Start here: Enter home size, insulation, windows, sun, ducts, and comfort problems.
Estimate inputs
Assumptions
- Uses rough capacity pressure, not Manual J design.
- A contractor should still perform a proper load calculation before equipment is selected.
- Comfort complaints can be duct, return-air, solar-gain, humidity, or zoning problems rather than tonnage problems.
Decision check
Before you act on the number
The output is useful only if it survives the missing-scope, fragile-assumption, and next-step check.
Mistake check
Buying the replacement story before scope, diagnosis, ducts, warranty, or repair economics are clear.
What people forget
- Cheaper service-call causes
- Ducts, returns, zoning, and comfort distribution
- Partial replacement or repair options
- Rebate eligibility and payback limits
What makes it go bad
- The quote replaces good parts
- A new system still leaves comfort problems
- The low bid excludes duct, electrical, permit, or warranty work
What to do next
Owners usually start with symptoms or repair-vs-replace, then compare repair, partial replacement, full replacement, and duct options.
Use the decision packet to compare scopes, missing measurements, warranty terms, and cheaper causes ruled out.
This is a sizing sanity check, not replacement pricing
The point is to challenge bad tonnage logic before a bid turns into equipment shopping. A contractor should not size by square footage alone, and they should not blindly replace the old tonnage if insulation, windows, duct leakage, additions, or room usage changed.
- A bigger system can short-cycle, miss humidity removal, and still leave rooms uncomfortable.

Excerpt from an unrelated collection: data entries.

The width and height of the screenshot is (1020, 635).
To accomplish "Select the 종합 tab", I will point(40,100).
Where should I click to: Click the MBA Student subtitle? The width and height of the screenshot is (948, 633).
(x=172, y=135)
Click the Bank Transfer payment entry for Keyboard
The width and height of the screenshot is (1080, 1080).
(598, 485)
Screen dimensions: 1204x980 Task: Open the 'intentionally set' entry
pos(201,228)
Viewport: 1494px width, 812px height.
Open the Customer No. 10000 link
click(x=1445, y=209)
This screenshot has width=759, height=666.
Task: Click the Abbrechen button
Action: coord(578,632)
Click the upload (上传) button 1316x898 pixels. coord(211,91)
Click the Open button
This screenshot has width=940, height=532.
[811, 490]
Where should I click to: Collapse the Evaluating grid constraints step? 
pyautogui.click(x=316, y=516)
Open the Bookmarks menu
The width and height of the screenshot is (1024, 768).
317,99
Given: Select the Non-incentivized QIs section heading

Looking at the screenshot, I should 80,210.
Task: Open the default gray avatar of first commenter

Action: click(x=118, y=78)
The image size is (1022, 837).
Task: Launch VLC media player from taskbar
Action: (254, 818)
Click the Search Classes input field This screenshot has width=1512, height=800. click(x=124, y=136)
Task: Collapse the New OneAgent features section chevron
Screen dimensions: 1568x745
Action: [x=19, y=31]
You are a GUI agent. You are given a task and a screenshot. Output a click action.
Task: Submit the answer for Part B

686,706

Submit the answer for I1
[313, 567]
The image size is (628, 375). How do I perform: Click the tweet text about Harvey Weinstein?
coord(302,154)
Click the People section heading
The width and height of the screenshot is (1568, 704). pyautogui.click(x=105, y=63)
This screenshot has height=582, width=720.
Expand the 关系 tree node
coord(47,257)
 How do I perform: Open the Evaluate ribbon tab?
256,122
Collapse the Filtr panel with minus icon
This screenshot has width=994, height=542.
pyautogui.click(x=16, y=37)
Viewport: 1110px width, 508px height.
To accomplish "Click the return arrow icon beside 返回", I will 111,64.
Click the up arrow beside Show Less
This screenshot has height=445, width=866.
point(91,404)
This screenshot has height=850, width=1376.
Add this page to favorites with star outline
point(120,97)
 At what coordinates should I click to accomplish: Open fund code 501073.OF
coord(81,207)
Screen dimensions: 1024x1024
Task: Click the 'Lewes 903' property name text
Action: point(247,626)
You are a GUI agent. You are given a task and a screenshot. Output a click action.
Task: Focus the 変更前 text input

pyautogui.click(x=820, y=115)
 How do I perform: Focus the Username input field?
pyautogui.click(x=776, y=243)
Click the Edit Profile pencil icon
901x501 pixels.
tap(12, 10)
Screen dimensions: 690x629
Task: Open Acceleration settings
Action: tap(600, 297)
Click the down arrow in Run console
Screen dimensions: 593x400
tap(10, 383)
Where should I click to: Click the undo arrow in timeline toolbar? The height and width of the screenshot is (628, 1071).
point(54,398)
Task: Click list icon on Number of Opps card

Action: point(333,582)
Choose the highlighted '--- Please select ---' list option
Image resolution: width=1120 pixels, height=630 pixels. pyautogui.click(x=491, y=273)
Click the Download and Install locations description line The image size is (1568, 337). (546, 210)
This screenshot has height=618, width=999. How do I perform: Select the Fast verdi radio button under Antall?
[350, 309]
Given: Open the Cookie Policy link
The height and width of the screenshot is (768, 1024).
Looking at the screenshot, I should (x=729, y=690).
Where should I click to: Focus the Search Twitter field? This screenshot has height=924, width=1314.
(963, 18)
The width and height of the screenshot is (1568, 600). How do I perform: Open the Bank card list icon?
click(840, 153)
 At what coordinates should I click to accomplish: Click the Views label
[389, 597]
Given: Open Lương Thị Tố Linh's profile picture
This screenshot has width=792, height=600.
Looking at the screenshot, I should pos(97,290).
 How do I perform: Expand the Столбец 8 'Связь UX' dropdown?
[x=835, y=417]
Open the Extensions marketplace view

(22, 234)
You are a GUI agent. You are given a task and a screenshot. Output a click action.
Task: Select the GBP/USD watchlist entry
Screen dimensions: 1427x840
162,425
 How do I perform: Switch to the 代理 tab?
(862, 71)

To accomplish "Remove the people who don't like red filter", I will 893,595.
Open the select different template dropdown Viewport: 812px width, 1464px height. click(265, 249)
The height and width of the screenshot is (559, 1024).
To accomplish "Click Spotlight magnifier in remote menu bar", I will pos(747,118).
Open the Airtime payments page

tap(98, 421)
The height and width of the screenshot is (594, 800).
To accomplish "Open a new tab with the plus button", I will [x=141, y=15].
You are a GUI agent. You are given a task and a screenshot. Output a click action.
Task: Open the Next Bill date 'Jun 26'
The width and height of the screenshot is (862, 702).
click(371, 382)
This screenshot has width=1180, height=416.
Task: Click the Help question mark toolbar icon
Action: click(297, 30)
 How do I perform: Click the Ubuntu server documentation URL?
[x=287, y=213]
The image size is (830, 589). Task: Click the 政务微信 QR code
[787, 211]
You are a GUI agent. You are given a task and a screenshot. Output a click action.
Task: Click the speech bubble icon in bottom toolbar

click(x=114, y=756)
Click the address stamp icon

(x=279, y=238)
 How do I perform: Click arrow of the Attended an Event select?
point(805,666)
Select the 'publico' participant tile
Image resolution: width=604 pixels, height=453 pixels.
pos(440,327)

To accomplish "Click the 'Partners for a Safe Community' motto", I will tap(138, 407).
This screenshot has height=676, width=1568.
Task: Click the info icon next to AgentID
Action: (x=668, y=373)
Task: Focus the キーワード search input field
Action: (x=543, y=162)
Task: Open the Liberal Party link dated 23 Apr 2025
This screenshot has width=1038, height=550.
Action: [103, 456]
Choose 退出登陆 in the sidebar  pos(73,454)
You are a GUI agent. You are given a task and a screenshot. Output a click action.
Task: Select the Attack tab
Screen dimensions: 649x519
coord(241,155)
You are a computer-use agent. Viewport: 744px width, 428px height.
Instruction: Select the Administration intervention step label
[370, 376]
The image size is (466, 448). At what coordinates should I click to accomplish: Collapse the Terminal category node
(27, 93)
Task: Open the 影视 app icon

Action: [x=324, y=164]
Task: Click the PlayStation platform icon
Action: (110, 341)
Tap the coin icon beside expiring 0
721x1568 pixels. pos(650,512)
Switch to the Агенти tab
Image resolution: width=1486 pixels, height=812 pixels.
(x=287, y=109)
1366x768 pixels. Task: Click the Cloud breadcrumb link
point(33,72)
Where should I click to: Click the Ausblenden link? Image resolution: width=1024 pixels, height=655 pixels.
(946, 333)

- A smaller system can be right after air sealing, insulation, window shading, or duct repair.
- Hot rooms may need duct balancing, return air, shading, or a mini-split zone rather than a bigger whole-house unit.
What to ask before accepting the tonnage
Ask whether the contractor performed Manual J or equivalent load work, inspected return air, looked at duct leakage, checked static pressure, and separated load problems from distribution problems. The answer should mention the house, not just the old nameplate.